Gail Russell (September 21, 1924 - August 27, 1961) was an American actor.

[edit] Career rise

She was born Elizabeth L. Russell to George and Gladys (Barnet) Russell in Chicago, Illinois, and then moved to the Los Angeles, California area when she was a teenager. Russell's extraordinary beauty brought her to the attention of Paramount Studios in 1942. Although she was almost clinically shy and had no acting experience, Paramount had great expectations for her and employed an acting coach to work with her.

At the age of 19 she appeared in her first film, Henry Aldrich Gets Glamour (1943). Gail appeared in several more films in the early and mid 1940s, the most notable being The Uninvited (1944) with Ray Milland, and Our Hearts Were Young and Gay (1944), in which she co-starred with Diana Lynn. Gail later appeared in the more popular films, Calcutta (1947) with Alan Ladd, and two films with John Wayne, Angel and the Badman (1947) and Wake of the Red Witch (1948).
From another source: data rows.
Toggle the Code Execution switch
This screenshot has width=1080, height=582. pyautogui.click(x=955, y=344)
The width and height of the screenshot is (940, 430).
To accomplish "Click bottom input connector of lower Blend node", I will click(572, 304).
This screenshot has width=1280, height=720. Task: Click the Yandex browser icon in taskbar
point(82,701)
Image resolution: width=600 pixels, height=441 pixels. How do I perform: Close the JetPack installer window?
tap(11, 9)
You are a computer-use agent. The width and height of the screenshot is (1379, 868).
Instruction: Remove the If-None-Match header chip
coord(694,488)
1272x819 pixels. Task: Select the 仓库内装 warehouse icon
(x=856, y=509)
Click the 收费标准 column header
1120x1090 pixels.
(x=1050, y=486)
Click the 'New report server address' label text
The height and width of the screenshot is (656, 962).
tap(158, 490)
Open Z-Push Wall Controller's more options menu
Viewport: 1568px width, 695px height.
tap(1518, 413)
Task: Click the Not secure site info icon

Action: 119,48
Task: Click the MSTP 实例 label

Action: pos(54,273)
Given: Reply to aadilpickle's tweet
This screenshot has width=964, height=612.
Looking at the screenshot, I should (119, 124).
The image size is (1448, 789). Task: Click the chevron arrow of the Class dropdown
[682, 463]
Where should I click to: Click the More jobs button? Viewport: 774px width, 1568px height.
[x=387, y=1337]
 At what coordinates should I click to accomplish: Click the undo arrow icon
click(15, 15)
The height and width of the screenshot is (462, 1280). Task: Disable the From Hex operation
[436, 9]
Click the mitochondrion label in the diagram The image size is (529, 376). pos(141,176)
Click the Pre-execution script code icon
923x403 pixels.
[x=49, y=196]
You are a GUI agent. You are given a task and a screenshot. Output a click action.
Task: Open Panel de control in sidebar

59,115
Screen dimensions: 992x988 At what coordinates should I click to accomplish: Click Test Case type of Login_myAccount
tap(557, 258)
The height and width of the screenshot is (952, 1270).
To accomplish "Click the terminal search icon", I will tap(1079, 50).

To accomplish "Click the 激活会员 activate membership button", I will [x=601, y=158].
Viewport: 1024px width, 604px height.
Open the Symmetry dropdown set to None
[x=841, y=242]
[edit] Later career and personal life

She continued working after 1947, and married actor Guy Madison in 1949, but by 1950 it was well known that she had become a victim of alcoholism, and Paramount did not renew her contract. She started drinking on the set of The Uninvited to ease the overwhelming insecurity, lack of self-confidence, and paralyzing fear that she felt.

She was dragged into the nasty divorce trial of John Wayne and his wife, who accused Wayne of having an affair with Russell. Both Wayne and Russell strenuously denied the accusation.

Over the next 10 years she tried to regain control of her life. She was divorced by Madison in 1954, and after a five-year absence returned to work in a co-starring role (second billing after Randolph Scott) in the western Seven Men from Now (1956), produced by her friend Wayne, and had a substantial role in The Tattered Dress (1957).

She appeared in two more films after that, but was not able to control her addiction, and on August 27, 1961, Gail was found dead in her apartment in Brentwood, Los Angeles, California at the age of 36. She died from a heart attack attributed to alcohol. She was found to have been suffering from malnutrition at the time of her death because she did not eat regularly when she was drinking. She was buried in Valhalla Memorial Park Cemetery in North Hollywood, California.